Quilombo Bateeiro: água insuficiente e fossas improvisadas
Na comunidade quilombola do Bateeiro, cerca de 120 famílias dependem de um poço tubular aberto pela prefeitura. Entretanto, a vazão é insuficiente, deixando moradores de áreas mais altas frequentemente sem abastecimento.
É o caso da lavradora Viviane Gonçalves Sena, de 33 anos, que precisa recorrer à cisterna da mãe para lavar roupas e cuidar das três filhas, incluindo a pequena Esmeralda Bianca, de apenas quatro meses. Seu marido, Nilson Pereira da Silva, enfrenta outro desafio: a falta de esgoto. Todos os anos, no período chuvoso, precisa limpar a fossa séptica do quintal e descartar os resíduos de forma improvisada na natureza.
Já a família de Junior Rocha de Arruda vive uma situação ainda mais crítica. Morando em uma área elevada, já chegaram a passar três semanas sem água nas torneiras, dependendo de caminhões-pipa enviados pela prefeitura.

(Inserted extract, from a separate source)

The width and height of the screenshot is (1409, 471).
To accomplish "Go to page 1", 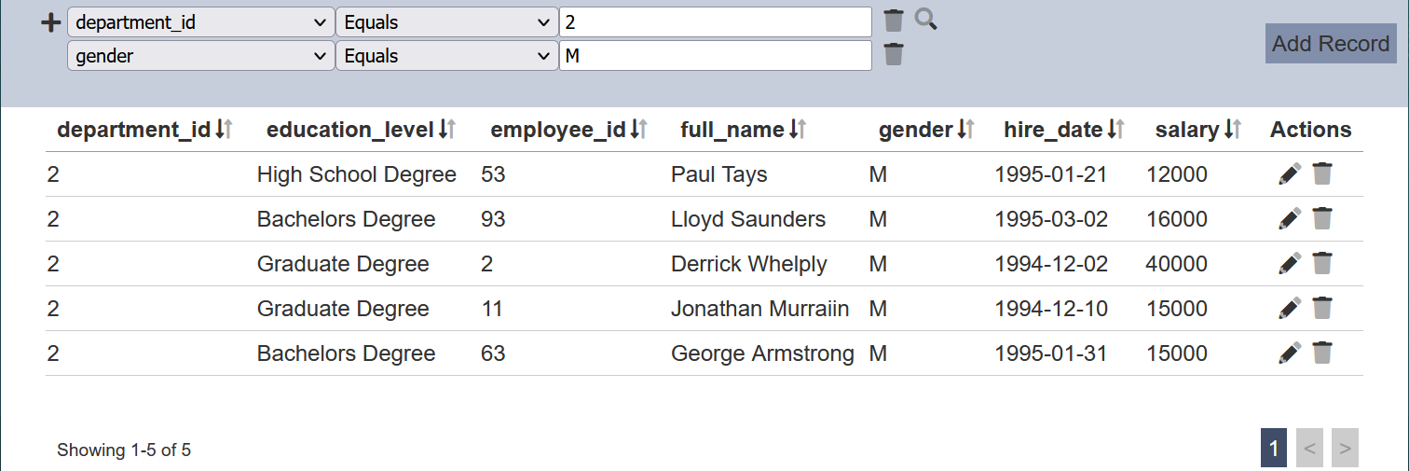I will point(1273,449).
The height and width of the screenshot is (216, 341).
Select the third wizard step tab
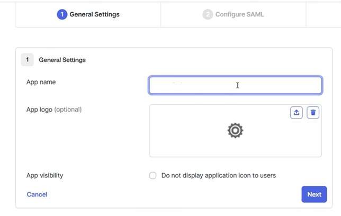tap(324, 14)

O peso da mudança climática
Histórias de abundância de água ficaram no passado. A aposentada Maria Aparecida Dias, de 75 anos, relembra quando havia fartura em um brejo e em um rio que cortavam sua propriedade. Hoje, ambos estão secos. “Aqui tinha muita água, uma riqueza. Agora, acabou tudo. A gente plantava até arroz no brejo, mas agora nem peixe existe mais”, conta.
Liderança comunitária alerta para crise
Para o presidente da Associação Comunitária dos Moradores e Pequenos Agricultores Familiares Quilombolas do Baixo Bateeiro e Contendas, José Gomes Pereira, o “Seo Zezinho”, a falta de água tem expulsado famílias do campo. “Muitas pessoas acabam indo para a cidade porque lá, mesmo com dificuldades, ao menos há água de qualidade para beber. Os governantes precisam olhar mais para as comunidades rurais”, cobra.

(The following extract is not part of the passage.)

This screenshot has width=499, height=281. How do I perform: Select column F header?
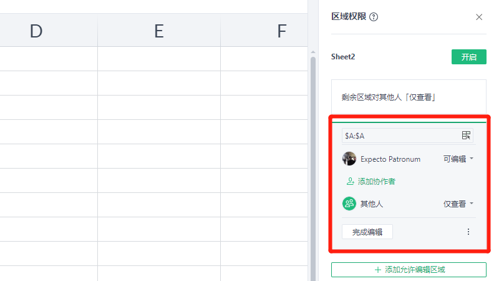282,31
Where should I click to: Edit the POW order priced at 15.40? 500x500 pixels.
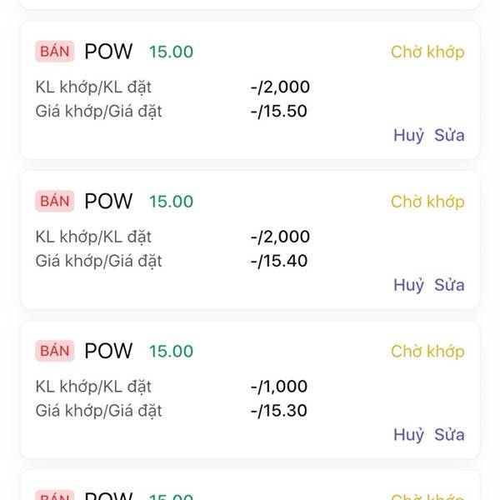point(449,285)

Zezinho também alerta para o impacto ambiental da falta de rede de esgoto. “Muitas fossas estão perto dos rios, para onde vão os resíduos, contaminando o que resta de água”, denuncia.
Um desafio para o futuro
O drama vivido por Cristália expõe o abismo social entre áreas urbanas e rurais no acesso ao saneamento básico no Brasil. A meta de garantir água potável e saneamento para todos, prevista no Objetivo de Desenvolvimento Sustentável (ODS 6) da Agenda 2030 da ONU, ainda parece distante para municípios pequenos e pobres como Cristália.
Enquanto isso, famílias como a de Leila e Maria Aparecida seguem enfrentando a dura rotina de depender de quilômetros percorridos para ter acesso à água limpa – um direito fundamental que ainda não chegou a todos os brasileiros.